Coordinated strikes in France led to political changes and industry-wide bargaining agreements in 1936. First, a conventional general strike in February built an alliance among left political forces and trade unions, which led to Popular Front electoral victory in the elections of April and May 1936. Sitdown strikes won concessions from employers in mid-May in Le Havre, Toulouse, and Paris, proving the tactic's effectiveness in French industry. Around 600,000 demonstrators took part in a 24 May march to the Mur des Fédérés commemorating the Paris Commune.
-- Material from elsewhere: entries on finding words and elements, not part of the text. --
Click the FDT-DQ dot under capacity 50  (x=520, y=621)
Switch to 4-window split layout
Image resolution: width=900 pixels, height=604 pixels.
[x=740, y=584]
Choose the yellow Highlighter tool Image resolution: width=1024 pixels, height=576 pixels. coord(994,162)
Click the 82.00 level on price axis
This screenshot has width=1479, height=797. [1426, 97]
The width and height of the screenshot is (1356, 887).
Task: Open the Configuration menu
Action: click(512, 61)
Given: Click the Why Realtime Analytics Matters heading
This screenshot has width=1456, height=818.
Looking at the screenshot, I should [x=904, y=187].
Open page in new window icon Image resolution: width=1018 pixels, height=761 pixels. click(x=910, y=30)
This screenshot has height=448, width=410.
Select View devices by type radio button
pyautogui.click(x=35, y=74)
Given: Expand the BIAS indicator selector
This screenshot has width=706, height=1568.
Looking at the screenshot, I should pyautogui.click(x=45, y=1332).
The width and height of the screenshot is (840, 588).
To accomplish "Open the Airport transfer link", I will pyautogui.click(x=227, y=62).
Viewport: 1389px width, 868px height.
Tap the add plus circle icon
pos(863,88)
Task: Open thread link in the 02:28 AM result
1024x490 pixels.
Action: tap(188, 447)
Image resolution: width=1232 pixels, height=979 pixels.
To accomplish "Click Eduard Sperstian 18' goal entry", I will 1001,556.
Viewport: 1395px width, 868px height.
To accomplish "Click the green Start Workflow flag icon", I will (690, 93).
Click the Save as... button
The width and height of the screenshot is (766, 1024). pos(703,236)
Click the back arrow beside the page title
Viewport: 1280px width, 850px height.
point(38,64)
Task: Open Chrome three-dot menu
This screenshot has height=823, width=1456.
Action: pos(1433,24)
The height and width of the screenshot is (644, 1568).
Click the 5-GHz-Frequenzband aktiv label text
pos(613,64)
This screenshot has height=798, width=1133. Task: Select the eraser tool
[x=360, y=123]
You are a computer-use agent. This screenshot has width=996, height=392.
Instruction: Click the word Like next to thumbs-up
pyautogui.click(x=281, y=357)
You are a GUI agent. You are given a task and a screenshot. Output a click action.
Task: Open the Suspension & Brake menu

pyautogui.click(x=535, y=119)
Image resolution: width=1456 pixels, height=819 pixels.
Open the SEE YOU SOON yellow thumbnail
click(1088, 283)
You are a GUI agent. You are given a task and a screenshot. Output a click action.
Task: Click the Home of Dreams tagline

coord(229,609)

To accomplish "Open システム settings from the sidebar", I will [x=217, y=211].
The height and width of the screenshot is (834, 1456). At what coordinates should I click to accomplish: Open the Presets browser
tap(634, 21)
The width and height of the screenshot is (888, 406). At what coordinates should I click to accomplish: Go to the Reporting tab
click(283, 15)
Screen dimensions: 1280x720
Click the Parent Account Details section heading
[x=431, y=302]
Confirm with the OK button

On 26 May, metal workers mobilized by the Paris Metal Union (affiliated with the CGT) began occupying six factories in this industry. Other factories soon joined, including the automaker Renault. After a brief negotiated end to the occupations, 150,000 metal workers occupied workplaces on 2 June. After assuming office on 4 June, Prime Minister Léon Blum oversaw negotiations with the CGT and industry, resulting in the 7 June Matignon Agreement: "granting union recognition, a hefty wage hike, a system of shop stewards, as well as the principle of the forty-hour week and the two-week paid vacation." However, strikes and occupations continued to multiply, eventually drawing in 2 million workers. Collective bargaining with industry and new legislation passed by the Popular Front in May resulted in wage increases, a system of industry-wide collective bargaining, vacation pay, and other gains for workers. While the strike wave peaked in June, some workers remained on strike as late as August 1936.

=== United Kingdom ===
In 1973, the workers at the Triumph Motorcycles factory at Meriden, West Midlands, England, locked the new owners, NVT, out following the announcement of their plan to close Meriden. The sit-in lasted over a year until the British government intervened, the result of which was the formation of the Meriden Motorcycle Co-operative which produced Triumphs until their closure in 1983.

=== Switzerland ===
In November 2010, workers at the International Labor Organization, an intergovernmental organization that oversees workers' rights, staged a sit-down strike at its headquarters to protest short-term work contracts for staffers.

== Legacy ==
The sit-down strike was the inspiration for the sit-in, where an organized group of protesters would occupy an area in which they are not wanted by sitting and refuse to leave until their demands are met. Sidney Fine cites the protest form as being echoed and replicated in both the lunch counter sit-ins of the African American civil rights movement of the 1950s and 1960s, and in the university occupations of the 1960s.